__Task instructions__. All lines from the one containing "[Instagram] (54, 2117)" down to the one containing "[Pinterest] (14, 121)", both ends included, are to be given again exactly; omit the rest of the listing below.

[Data records Boundary: Start]

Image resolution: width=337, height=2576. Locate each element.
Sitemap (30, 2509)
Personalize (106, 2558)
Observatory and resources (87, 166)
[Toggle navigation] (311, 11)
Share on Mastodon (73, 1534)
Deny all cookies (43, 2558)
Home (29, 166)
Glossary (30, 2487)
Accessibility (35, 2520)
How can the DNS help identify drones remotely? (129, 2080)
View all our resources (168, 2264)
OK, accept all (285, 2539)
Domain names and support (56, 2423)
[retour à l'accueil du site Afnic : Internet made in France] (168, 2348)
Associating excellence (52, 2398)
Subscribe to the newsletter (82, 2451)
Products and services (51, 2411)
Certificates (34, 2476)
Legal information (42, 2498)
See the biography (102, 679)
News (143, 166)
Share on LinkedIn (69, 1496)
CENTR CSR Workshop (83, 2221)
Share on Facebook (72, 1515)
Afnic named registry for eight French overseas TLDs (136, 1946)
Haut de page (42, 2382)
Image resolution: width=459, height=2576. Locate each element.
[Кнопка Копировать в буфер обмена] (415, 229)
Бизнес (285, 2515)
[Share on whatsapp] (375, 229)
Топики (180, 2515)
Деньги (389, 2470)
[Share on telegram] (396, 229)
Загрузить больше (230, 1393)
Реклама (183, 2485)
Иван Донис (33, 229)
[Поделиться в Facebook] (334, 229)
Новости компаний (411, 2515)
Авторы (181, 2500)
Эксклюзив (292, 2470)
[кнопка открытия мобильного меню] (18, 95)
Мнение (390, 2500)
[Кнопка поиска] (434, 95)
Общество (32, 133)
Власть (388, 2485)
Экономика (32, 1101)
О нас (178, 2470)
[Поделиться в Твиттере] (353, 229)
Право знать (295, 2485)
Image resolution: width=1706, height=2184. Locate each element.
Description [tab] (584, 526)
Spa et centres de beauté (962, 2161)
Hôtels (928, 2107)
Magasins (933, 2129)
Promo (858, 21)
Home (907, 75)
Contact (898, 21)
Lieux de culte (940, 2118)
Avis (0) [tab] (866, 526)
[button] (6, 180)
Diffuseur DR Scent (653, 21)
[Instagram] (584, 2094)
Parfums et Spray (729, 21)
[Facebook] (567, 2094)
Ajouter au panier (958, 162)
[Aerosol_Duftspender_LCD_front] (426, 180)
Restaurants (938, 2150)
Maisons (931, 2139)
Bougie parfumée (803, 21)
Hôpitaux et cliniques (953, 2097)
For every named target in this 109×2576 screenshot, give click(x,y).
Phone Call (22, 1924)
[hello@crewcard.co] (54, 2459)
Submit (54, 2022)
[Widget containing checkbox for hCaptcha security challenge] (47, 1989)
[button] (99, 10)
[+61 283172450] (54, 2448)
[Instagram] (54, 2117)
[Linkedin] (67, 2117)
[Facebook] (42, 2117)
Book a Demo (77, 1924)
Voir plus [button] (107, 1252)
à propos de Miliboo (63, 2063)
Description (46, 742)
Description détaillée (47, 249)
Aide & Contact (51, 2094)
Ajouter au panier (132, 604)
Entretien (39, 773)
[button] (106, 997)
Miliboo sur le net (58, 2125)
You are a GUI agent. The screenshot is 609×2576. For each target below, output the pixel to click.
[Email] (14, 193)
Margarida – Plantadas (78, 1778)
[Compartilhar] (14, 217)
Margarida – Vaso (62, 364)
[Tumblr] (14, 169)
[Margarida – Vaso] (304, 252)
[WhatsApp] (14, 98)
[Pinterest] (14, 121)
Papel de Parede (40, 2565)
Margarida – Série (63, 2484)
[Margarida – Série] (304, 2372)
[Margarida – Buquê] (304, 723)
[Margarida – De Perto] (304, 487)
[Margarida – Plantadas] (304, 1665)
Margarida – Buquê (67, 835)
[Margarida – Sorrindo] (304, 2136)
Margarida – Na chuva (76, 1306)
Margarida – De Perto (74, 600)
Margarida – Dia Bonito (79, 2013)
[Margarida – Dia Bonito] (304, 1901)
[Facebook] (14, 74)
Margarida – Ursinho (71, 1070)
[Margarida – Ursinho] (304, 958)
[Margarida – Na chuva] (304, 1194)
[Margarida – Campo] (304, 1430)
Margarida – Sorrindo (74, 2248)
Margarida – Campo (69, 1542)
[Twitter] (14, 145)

[Data records Boundary: End]

__Result of the task__.
[Instagram] (54, 2117)
[Linkedin] (67, 2117)
[Facebook] (42, 2117)
Book a Demo (77, 1924)
Voir plus [button] (107, 1252)
à propos de Miliboo (63, 2063)
Description (46, 742)
Description détaillée (47, 249)
Aide & Contact (51, 2094)
Ajouter au panier (132, 604)
Entretien (39, 773)
[button] (106, 997)
Miliboo sur le net (58, 2125)
You are a GUI agent. The screenshot is 609×2576. For each target below, output the pixel to click.
[Email] (14, 193)
Margarida – Plantadas (78, 1778)
[Compartilhar] (14, 217)
Margarida – Vaso (62, 364)
[Tumblr] (14, 169)
[Margarida – Vaso] (304, 252)
[WhatsApp] (14, 98)
[Pinterest] (14, 121)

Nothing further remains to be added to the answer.